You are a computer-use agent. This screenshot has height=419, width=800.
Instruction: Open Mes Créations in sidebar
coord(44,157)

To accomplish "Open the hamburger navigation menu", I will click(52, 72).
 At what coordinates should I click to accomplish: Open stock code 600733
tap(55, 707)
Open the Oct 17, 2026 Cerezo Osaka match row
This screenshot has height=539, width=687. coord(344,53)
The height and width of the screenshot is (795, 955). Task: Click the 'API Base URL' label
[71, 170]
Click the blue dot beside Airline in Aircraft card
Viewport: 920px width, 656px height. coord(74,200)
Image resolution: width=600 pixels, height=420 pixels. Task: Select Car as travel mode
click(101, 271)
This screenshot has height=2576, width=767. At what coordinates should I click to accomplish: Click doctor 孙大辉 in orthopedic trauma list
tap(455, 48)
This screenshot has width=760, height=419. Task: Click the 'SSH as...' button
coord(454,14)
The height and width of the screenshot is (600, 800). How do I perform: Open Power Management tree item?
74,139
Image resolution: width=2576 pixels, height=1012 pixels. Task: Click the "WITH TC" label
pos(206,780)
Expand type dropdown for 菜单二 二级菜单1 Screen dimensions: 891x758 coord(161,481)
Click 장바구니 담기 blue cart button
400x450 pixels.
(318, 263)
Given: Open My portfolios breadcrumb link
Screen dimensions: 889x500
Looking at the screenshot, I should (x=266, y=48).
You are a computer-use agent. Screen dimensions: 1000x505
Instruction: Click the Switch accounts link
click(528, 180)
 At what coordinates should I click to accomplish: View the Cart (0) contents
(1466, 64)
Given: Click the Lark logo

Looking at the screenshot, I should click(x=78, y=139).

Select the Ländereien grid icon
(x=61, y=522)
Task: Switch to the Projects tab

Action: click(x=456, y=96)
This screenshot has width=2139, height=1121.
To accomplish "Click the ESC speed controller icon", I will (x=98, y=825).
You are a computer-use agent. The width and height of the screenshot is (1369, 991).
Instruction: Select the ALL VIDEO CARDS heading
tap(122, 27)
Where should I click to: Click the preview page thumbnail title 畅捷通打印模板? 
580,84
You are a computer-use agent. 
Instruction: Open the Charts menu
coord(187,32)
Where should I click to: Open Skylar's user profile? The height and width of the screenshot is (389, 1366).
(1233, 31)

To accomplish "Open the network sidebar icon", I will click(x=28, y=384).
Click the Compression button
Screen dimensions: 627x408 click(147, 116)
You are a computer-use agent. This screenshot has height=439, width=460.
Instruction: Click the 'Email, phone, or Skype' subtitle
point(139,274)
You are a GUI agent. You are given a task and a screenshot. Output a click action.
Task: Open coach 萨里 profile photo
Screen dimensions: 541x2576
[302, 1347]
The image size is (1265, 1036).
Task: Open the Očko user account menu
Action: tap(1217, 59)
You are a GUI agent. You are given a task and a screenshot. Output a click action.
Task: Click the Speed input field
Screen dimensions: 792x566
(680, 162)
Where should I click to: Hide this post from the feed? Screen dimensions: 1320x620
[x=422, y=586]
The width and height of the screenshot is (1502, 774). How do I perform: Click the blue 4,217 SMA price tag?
————
#### Problem requirements
Reproduce the listing above verbatim.

#### Your response
You are a computer-use agent. This screenshot has height=419, width=800.
Instruction: Open Mes Créations in sidebar
coord(44,157)

To accomplish "Open the hamburger navigation menu", I will click(52, 72).
 At what coordinates should I click to accomplish: Open stock code 600733
tap(55, 707)
Open the Oct 17, 2026 Cerezo Osaka match row
This screenshot has height=539, width=687. coord(344,53)
The height and width of the screenshot is (795, 955). Task: Click the 'API Base URL' label
[71, 170]
Click the blue dot beside Airline in Aircraft card
Viewport: 920px width, 656px height. coord(74,200)
Image resolution: width=600 pixels, height=420 pixels. Task: Select Car as travel mode
click(101, 271)
This screenshot has height=2576, width=767. At what coordinates should I click to accomplish: Click doctor 孙大辉 in orthopedic trauma list
tap(455, 48)
This screenshot has width=760, height=419. Task: Click the 'SSH as...' button
coord(454,14)
The height and width of the screenshot is (600, 800). How do I perform: Open Power Management tree item?
74,139
Image resolution: width=2576 pixels, height=1012 pixels. Task: Click the "WITH TC" label
pos(206,780)
Expand type dropdown for 菜单二 二级菜单1 Screen dimensions: 891x758 coord(161,481)
Click 장바구니 담기 blue cart button
400x450 pixels.
(318, 263)
Given: Open My portfolios breadcrumb link
Screen dimensions: 889x500
Looking at the screenshot, I should (x=266, y=48).
You are a computer-use agent. Screen dimensions: 1000x505
Instruction: Click the Switch accounts link
click(528, 180)
 At what coordinates should I click to accomplish: View the Cart (0) contents
(1466, 64)
Given: Click the Lark logo

Looking at the screenshot, I should click(x=78, y=139).

Select the Ländereien grid icon
(x=61, y=522)
Task: Switch to the Projects tab

Action: click(x=456, y=96)
This screenshot has width=2139, height=1121.
To accomplish "Click the ESC speed controller icon", I will (x=98, y=825).
You are a computer-use agent. The width and height of the screenshot is (1369, 991).
Instruction: Select the ALL VIDEO CARDS heading
tap(122, 27)
Where should I click to: Click the preview page thumbnail title 畅捷通打印模板? 
580,84
You are a computer-use agent. 
Instruction: Open the Charts menu
coord(187,32)
Where should I click to: Open Skylar's user profile? The height and width of the screenshot is (389, 1366).
(1233, 31)

To accomplish "Open the network sidebar icon", I will click(x=28, y=384).
Click the Compression button
Screen dimensions: 627x408 click(147, 116)
You are a computer-use agent. This screenshot has height=439, width=460.
Instruction: Click the 'Email, phone, or Skype' subtitle
point(139,274)
You are a GUI agent. You are given a task and a screenshot. Output a click action.
Task: Open coach 萨里 profile photo
Screen dimensions: 541x2576
[302, 1347]
The image size is (1265, 1036).
Task: Open the Očko user account menu
Action: tap(1217, 59)
You are a GUI agent. You are given a task and a screenshot. Output a click action.
Task: Click the Speed input field
Screen dimensions: 792x566
(680, 162)
Where should I click to: Hide this post from the feed? Screen dimensions: 1320x620
[x=422, y=586]
The width and height of the screenshot is (1502, 774). How do I perform: Click the blue 4,217 SMA price tag?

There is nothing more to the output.